Background: Air pollution contributes significantly to global increases in mortality, particularly within urban environments. Limited knowledge exists on the mechanisms underlying health effects resulting from exposure to pollutant mixtures similar to those occurring in ambient air. In order to clarify the mechanisms underlying exposure effects, toxicogenomic analyses are used to evaluate genomewide transcript responses and map these responses to molecular networks.
Objectives: We compared responses induced by exposure to primary pollutants and photochemically altered (PCA) pollutant mixtures representing urban atmospheres to test our hypothesis that exposures to PCA pollutants would show increased modulation of inflammation-associated genes and pathways relative to primary air pollutants.
Methods: We used an outdoor environmental irradiation chamber to expose human lung epithelial cells to mixtures representing either primary or PCA pollutants for 4 hr. Transcriptional changes were assessed using microarrays and confirmed using quantitative real-time reverse-transcription polymerase chain reaction (qRT-PCR) on a subset of genes.

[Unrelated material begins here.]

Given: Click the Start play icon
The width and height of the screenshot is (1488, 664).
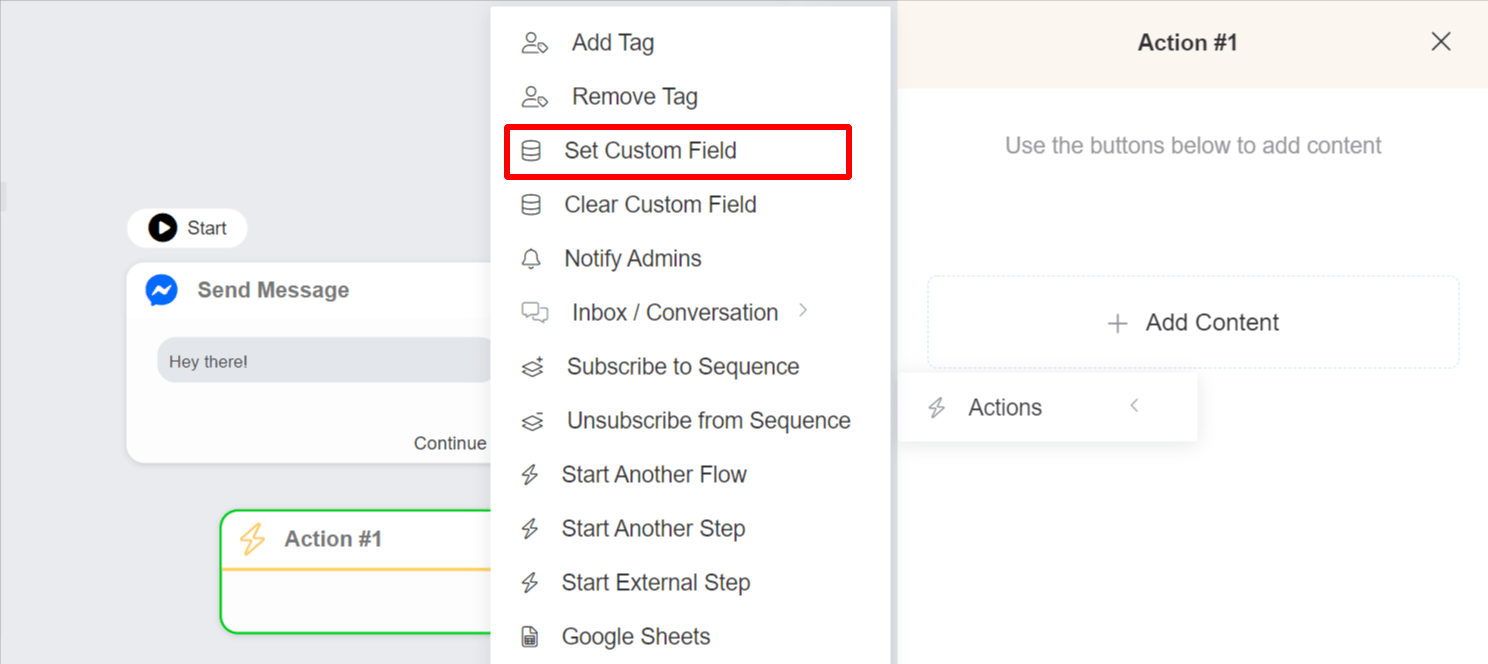Looking at the screenshot, I should [x=163, y=228].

Results: We found a large difference in the cellular responses to the two pollutant exposures: Primary air pollutants altered the expression levels of 19 genes, whereas PCA pollutants altered 709 genes. Functional and molecular analyses of the altered genes revealed novel pathways, such as hepatocyte nuclear factor 4α, potentially regulating the pollutant responses. Chemical component analysis characterized and confirmed the photochemical transformation of primary air pollutants into PCA air pollutants.
Conclusions: Our study shows that the photochemical transformation of primary air pollutants produces altered mixtures that cause significantly greater biological effects than the primary pollutants themselves. These findings suggest that studying individual air pollutants or primary pollutant mixtures may greatly underestimate the adverse health effects caused by air pollution.